What you know versus what you have…

One of the issues that’s always struck me about the whole preparedness game is that much of it is marketing and product driven. I guess that’s to be expected, but those of us that have been in this endeavor for awhile usually find out an important fact.

It’s not what you have, it’s what you know.

You want to see a real survivor? It’s often not going to be the guy with the quarter million dollar “ultimate survival RV”. Nor is it going to be the guy with the bad ass ex-military humvee or duece and a half.

It’s the guy in the ratted out 1970’s station wagon, held together with duct tape and baling wire. The guy that knows how to keep that vehicle running, hell or high water. He knows how to drive it to places most folks would think can’t be driven through – and he does it for his daily commute. He knows how the systems work, what can be manufactured on the spot, or simply done without. He knows what other components from other cars will substitute for his broken components, and he knows how to pull and install them.

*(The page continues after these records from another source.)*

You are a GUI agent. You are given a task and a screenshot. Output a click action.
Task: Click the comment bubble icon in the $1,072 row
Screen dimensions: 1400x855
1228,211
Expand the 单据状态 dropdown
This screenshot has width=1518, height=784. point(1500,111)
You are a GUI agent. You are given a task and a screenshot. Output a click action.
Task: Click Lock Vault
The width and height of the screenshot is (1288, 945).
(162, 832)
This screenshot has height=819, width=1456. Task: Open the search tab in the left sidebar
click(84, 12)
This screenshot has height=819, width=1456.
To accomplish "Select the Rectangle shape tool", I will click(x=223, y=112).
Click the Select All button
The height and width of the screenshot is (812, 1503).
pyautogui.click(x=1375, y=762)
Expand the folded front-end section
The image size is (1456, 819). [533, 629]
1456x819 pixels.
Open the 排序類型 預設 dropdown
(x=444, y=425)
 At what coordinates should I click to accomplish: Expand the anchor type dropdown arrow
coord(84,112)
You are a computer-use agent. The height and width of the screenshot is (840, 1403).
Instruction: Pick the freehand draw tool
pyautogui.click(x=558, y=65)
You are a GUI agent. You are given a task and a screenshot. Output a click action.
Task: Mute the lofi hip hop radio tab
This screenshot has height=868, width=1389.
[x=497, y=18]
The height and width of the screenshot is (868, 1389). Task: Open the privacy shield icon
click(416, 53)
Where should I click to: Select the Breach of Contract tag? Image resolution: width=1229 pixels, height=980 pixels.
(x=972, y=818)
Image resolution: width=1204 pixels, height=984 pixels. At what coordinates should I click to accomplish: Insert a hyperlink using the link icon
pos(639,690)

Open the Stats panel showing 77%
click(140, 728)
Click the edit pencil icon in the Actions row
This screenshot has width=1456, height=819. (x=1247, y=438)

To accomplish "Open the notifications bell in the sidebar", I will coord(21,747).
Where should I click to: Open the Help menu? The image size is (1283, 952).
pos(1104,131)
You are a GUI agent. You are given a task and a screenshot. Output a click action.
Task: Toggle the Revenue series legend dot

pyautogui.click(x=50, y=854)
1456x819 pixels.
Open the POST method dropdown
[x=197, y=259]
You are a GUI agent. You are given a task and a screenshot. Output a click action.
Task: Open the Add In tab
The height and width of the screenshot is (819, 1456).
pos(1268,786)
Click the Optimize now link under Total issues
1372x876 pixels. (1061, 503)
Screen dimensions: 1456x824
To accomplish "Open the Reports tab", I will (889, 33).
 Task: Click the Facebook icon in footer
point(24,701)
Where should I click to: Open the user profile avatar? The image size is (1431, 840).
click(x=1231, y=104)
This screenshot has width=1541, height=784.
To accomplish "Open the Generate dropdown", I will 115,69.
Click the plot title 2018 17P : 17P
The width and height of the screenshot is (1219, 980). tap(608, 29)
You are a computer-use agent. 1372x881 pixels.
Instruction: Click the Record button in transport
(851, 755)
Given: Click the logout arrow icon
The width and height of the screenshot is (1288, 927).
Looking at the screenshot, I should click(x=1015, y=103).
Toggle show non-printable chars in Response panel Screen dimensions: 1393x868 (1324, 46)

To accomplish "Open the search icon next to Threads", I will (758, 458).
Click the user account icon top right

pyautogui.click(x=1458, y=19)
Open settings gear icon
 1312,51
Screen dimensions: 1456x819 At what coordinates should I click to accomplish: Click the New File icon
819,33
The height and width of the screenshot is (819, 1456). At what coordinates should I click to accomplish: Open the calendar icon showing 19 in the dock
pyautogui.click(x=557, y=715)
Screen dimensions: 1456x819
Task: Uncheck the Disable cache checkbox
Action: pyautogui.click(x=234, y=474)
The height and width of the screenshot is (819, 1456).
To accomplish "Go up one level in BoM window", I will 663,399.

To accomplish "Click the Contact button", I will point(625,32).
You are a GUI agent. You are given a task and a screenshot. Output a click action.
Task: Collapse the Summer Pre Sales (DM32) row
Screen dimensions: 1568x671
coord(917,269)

Deep snow, thick mud, scorching sands – none of them are issues, because he’s dealt with all of them.

I live in California and I’ve been known to head out to the desert every now and then. (OK, that’s a small simplification. Let’s just say I get out there often. Mojave, Anza-Borrego, and even Sonoran) I literally can’t recall the number of regular cars, vans, and trucks that I’ve seen out in the middle of nowhere. Often they’re up some godforsaken trail, or pushed off of that same godforsaken trail, rusted, and in ruins. But the thing is that they’ve been driven there, over terrain that everyone else needs built four wheel drives to access. Much of it comes down to not giving a damn about the vehicle, but it also often comes down to drivers that know what the capabilities are of their vehicles, and how to maximize them. Those of you that have some experience in Mexico, for instance, probably have come across some interesting vehicles being used in interesting places and getting along just fine.

Nothing special about the wheels, but there is quite a bit special about those drivers.

I guess what I’m trying to say, to those of you that are starting out, is work on your skill sets before you drop the coin on those shiny toys. Take some classes if you need to, there are some excellent trainers out there. Bill Burke is one I can vouch for. Tons of experience, and runs a good school. There are many others plus of course online sources. Forums like Pirate4x4, RaceDezert.com, ExpeditionPortal all have great sections on learning how to really drive a vehicle. Those of you that want to integrate defensive driving, or offensive driving schools have many choices also. Quite a few of the big name tactical instructors have driving components available, so it doesn’t hurt to check those out either.

So get out there and learn. Get that real world experience going.